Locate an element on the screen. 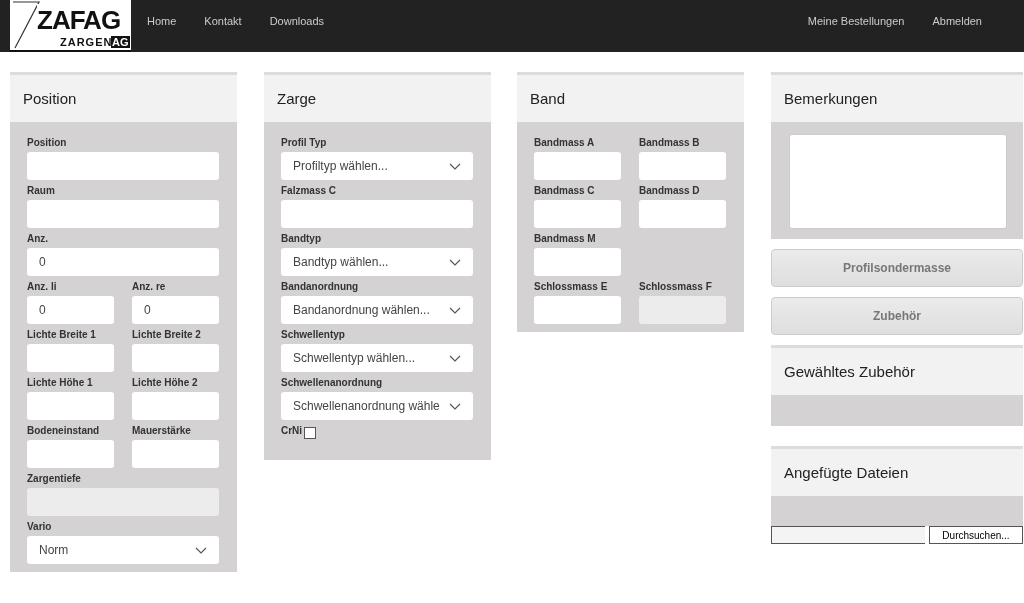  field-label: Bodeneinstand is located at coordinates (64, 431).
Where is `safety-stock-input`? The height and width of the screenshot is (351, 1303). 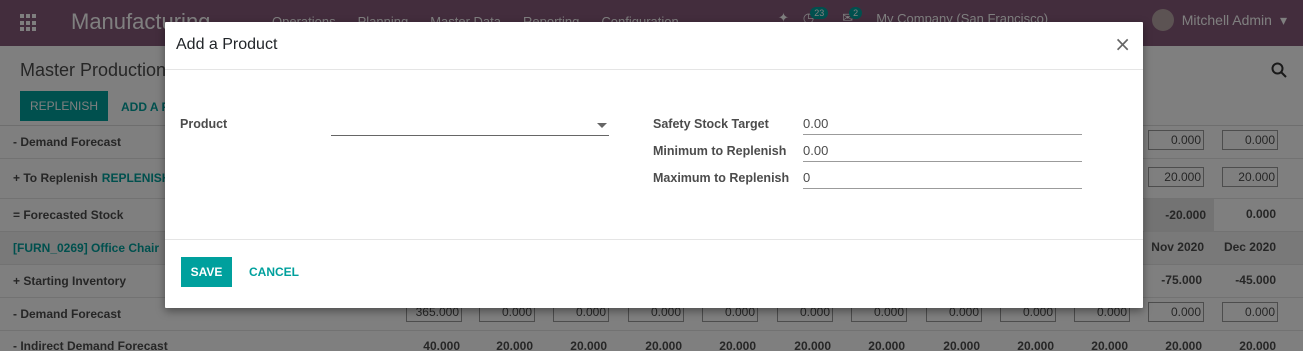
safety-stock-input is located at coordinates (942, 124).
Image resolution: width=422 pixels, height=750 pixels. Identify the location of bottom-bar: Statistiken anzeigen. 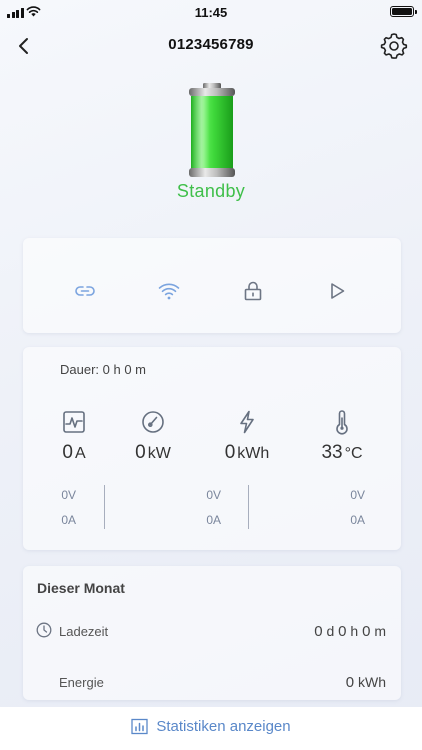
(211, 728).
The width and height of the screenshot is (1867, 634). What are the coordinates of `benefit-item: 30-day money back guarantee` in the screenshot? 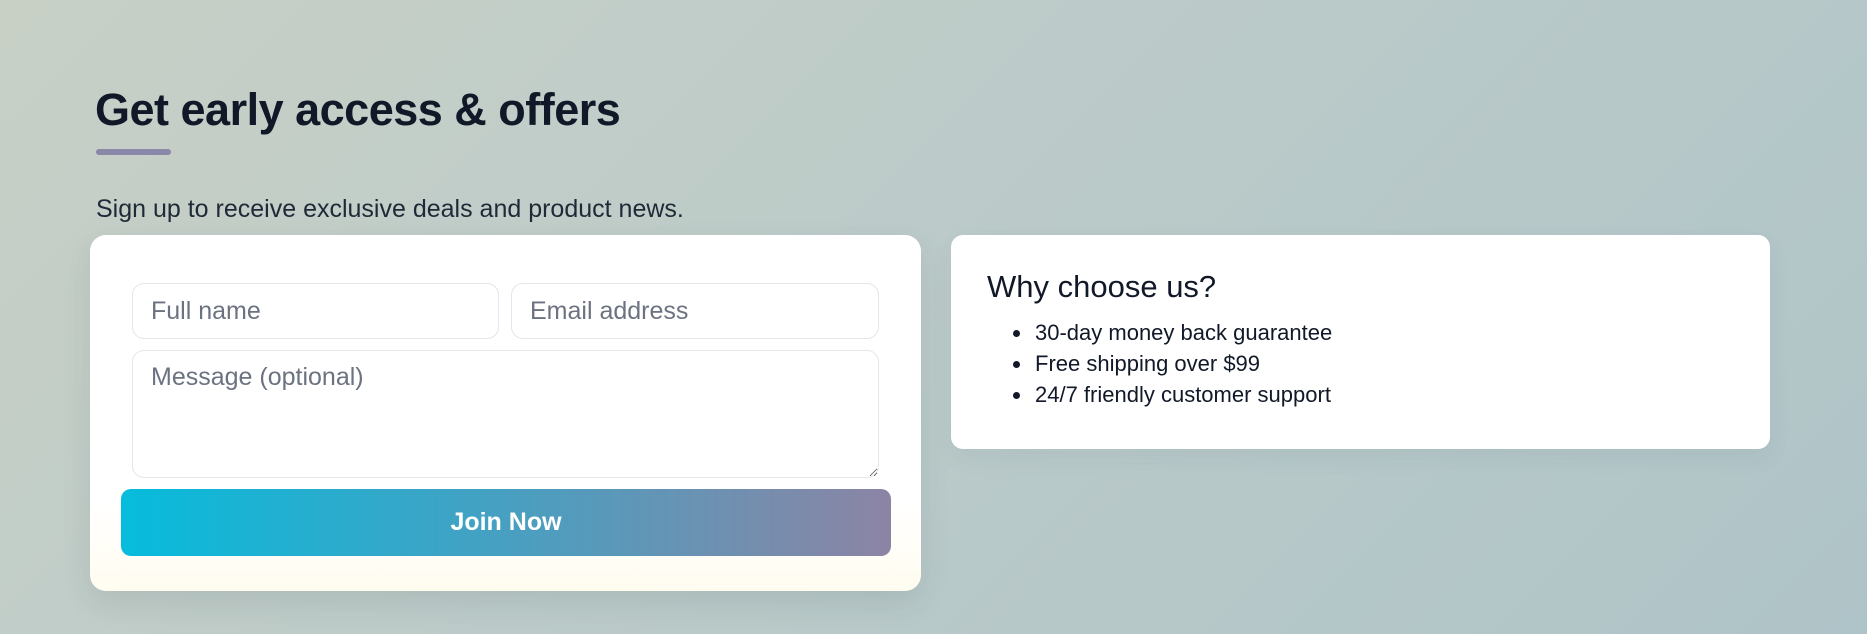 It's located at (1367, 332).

...

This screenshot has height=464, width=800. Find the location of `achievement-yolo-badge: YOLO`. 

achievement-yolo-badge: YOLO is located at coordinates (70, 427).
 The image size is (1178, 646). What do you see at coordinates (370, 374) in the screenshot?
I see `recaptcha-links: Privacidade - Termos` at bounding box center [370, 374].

TASK STATEMENT> Pick out every line in the items above that contains the string "badge", and copy each of those lines.

SOLUTION TO THIS TASK>
This screenshot has height=464, width=800. Find the location of `achievement-yolo-badge: YOLO`. 
achievement-yolo-badge: YOLO is located at coordinates (70, 427).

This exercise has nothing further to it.